It's extremely out of place for this blog to dispense any useful information. But in preparing for our fourth annual Pumpkin Carv-A-Thon, I've recently made two homemade beverages which turned out so well that I have to share them here.
Pumpkin Martini
Make this at least three days in advance; pour a standard 700ml bottle of decent vodka into a jar and add a few cubes of fresh pumpkin, along with 1 cinnamon stick, 1/2 a nutmeg, a few pieces of whole allspice, and a couple of thin slices of ginger. Seal. Taste teste every day or two, removing or retaining elements as needed. (I recommend removing the pumpkin after three days, otherwise it gets too intense). Strain when ready.
To serve, coat the rim of a martini glass with triple sec and dip in a mix of equal parts pumpkin pie spice and bar sugar. pour 1 oz. of pumpkin-infused vodka and 1/4 oz. triple sec (or cointreau) into an iced cocktail shaker for every serving. shake and strain into glasses.
Pumpkin Ale
I've made this several times since 1996, and through all the trial and error I've arrived at this seasonal beer which is very light on the malt and hops, allowing the pumpkin and spices to stay in the foreground. I started it three weeks ago and tried an advance bottle just now, which has surpassed all expectations. It's too late for you to have this ready for this year's Halloween party, but not too late to buy a pumpkin at the supermarket and start brewing:
7 lb. Light Malt Extract (liquid)
1 lb. 2-row pale malt
1 lb. cara-pils malt
7 lb. whole pumpkin
1 oz. of 5 AAU cascade hops
1 teaspoon pumpkin pie spice
1 teaspoon cinnamon
bottling:
3/4 cup corn sugar
1 teaspoon pumpkin pie spice
1 teaspoon cinnamon
cut pumpkin lengthwise into quarters. Scrape out seeds and stringy bits. Roast in a 350 oven until soft all the way through (@30 minutes). Cool, peel off the skin and put the rest through a food processor.

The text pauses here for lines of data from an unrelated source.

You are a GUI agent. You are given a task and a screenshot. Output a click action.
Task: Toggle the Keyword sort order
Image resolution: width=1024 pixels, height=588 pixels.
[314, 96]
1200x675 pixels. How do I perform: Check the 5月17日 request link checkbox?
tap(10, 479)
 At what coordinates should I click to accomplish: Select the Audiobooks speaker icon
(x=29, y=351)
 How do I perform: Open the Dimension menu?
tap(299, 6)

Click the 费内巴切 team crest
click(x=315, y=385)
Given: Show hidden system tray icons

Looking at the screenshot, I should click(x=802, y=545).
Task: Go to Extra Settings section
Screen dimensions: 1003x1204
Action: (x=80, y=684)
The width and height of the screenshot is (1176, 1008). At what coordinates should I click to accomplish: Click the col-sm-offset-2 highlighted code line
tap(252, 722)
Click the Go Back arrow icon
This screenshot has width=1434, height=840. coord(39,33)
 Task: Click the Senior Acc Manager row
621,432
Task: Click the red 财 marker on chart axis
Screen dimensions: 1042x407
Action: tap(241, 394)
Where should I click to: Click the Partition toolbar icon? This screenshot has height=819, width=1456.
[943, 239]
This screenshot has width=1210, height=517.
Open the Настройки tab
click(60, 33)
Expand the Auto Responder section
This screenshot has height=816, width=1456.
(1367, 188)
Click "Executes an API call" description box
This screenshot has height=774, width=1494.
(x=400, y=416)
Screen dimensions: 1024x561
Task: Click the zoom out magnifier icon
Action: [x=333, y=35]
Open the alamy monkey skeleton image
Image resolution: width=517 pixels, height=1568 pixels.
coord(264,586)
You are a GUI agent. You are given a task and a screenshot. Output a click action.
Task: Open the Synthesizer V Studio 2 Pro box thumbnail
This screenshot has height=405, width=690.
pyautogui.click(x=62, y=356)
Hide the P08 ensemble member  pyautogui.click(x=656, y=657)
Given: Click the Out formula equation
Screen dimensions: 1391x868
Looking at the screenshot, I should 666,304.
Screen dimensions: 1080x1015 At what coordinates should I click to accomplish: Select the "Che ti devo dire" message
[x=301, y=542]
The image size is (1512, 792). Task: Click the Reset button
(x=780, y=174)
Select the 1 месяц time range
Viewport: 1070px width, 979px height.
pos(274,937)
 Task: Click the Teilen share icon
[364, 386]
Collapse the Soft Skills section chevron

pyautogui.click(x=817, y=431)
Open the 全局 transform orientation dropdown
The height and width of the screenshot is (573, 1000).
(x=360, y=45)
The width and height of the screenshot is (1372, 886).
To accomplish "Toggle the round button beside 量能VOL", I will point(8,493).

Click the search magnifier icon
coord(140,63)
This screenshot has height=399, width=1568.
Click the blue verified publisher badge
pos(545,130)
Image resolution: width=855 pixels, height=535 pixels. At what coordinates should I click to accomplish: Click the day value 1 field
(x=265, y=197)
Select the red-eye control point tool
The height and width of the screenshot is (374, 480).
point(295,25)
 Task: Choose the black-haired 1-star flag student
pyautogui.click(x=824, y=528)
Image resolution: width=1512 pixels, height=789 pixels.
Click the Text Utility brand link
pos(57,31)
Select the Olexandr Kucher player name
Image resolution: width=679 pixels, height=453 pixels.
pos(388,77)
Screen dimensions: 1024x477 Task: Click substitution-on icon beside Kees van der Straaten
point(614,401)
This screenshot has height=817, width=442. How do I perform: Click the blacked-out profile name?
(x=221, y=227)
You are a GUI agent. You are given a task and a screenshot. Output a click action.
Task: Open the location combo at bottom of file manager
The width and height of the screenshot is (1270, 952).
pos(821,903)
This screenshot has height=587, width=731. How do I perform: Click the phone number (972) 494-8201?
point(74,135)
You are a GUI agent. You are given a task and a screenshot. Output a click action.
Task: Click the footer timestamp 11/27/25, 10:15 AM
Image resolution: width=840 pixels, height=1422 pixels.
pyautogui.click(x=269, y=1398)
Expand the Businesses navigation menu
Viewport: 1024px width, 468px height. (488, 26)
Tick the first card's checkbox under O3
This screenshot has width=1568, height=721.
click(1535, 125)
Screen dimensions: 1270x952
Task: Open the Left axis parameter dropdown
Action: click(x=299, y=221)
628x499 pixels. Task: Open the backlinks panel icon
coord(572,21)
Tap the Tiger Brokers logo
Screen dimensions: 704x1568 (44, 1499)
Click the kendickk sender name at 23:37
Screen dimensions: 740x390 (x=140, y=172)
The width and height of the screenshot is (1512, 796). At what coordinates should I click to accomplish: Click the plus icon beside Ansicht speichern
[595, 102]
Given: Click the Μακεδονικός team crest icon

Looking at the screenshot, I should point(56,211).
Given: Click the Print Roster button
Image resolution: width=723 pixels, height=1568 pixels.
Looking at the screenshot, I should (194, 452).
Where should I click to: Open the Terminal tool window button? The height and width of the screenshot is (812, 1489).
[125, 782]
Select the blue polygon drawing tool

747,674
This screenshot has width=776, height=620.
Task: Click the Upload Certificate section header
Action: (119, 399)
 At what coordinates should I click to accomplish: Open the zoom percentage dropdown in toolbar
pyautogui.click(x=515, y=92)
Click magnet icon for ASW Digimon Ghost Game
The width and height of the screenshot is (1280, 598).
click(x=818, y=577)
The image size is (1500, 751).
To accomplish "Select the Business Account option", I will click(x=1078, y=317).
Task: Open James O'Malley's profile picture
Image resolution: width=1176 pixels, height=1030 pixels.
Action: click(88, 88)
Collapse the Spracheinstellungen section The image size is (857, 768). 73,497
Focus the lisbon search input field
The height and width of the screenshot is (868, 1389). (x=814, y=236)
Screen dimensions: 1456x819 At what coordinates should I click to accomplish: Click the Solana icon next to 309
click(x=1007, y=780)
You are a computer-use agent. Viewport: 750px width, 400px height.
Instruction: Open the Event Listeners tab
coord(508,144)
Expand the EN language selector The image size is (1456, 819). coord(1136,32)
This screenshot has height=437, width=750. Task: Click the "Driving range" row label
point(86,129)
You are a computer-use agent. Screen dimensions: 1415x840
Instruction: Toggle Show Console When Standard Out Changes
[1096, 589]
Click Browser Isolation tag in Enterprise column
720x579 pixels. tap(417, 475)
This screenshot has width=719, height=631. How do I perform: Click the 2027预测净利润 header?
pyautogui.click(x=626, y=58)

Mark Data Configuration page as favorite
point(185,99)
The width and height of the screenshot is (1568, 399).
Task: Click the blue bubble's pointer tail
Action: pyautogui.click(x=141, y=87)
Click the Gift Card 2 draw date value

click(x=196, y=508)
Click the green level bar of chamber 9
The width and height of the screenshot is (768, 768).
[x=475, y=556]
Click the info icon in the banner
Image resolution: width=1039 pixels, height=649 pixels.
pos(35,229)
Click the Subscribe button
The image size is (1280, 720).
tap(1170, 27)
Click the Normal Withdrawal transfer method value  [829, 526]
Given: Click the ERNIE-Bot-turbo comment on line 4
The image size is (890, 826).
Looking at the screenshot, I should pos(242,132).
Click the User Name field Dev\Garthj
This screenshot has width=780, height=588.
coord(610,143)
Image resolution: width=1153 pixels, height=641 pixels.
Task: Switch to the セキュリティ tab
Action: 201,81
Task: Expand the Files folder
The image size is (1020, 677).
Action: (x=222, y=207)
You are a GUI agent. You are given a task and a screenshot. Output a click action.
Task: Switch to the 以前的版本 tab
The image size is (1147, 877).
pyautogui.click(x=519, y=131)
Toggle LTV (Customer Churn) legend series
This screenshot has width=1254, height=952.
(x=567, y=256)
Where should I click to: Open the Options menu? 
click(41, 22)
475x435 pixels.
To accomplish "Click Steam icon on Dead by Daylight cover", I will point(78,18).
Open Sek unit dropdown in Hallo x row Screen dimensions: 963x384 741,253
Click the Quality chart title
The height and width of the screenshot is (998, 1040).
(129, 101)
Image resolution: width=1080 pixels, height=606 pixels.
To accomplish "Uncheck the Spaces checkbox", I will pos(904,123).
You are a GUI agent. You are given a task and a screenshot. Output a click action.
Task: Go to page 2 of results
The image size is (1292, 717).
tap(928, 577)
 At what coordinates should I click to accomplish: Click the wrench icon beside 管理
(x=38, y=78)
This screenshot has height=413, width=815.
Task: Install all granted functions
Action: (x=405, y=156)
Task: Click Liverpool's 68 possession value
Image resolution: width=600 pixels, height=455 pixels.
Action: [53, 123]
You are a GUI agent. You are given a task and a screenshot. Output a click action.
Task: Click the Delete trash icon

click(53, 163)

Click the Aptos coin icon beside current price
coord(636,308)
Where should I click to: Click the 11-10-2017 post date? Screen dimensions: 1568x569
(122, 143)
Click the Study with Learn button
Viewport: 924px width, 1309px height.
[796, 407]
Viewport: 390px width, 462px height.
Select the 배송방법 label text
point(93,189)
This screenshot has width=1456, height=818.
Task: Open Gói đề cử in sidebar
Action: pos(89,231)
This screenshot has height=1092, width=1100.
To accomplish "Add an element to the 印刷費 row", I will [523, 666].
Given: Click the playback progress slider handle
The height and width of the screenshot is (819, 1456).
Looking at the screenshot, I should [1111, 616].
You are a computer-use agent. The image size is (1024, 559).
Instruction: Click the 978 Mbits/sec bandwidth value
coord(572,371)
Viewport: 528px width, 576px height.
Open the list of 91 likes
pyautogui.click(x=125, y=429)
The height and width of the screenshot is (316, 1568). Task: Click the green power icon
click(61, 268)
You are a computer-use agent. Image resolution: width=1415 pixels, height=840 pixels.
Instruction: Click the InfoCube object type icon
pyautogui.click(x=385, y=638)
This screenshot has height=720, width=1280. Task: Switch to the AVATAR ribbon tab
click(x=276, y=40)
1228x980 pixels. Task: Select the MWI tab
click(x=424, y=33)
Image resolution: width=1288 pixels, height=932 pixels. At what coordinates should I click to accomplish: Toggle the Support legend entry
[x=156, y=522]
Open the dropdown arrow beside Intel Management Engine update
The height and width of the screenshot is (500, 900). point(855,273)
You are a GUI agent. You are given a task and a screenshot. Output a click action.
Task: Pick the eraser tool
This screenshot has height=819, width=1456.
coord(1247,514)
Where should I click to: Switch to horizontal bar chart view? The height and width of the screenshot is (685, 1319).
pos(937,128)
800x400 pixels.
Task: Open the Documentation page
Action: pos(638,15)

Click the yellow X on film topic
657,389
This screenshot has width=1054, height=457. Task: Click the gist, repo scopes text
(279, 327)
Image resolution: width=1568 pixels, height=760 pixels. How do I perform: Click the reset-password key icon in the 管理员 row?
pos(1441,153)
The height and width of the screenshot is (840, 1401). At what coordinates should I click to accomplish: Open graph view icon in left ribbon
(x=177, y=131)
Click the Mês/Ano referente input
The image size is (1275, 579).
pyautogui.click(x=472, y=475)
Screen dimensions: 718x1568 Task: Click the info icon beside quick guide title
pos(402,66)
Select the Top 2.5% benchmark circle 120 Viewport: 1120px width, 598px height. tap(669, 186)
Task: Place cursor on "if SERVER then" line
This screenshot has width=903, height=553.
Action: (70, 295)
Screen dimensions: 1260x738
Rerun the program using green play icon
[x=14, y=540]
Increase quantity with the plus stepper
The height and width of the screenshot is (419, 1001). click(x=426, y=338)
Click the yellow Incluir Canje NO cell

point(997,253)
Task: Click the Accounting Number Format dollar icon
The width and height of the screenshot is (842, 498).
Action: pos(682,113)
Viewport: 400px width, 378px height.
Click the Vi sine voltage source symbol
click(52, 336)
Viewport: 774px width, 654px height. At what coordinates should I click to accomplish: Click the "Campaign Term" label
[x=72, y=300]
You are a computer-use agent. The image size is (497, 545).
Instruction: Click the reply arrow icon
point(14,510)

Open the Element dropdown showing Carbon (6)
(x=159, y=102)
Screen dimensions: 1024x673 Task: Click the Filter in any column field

do a partial mash with the crushed 2-row and cara-pils in 1 gallon of water, maintain at 154 degrees for 45 minutes.
Bring to a boil with malt extract, all of the pumpkin and the cascade hops. Boil for 60 minutes. In the last couple minutes add the pumpkin pie spice and cinnamon.
Cool and pour through a colander to strain out larger pumpkin pieces (finer pulp will strain through). After cooling to @75 degrees, pitch the yeast (I used american ale powdered yeast in 1 quart of starter, prepared two days earlier) . Ferment for one week. Rack to a secondary carboy (expect more trub than usual, due to the pumpkin), ferment for 1-2 more weeks.
For bottling, boil the additional pumpkin pie spice and cinnamon with the corn sugar.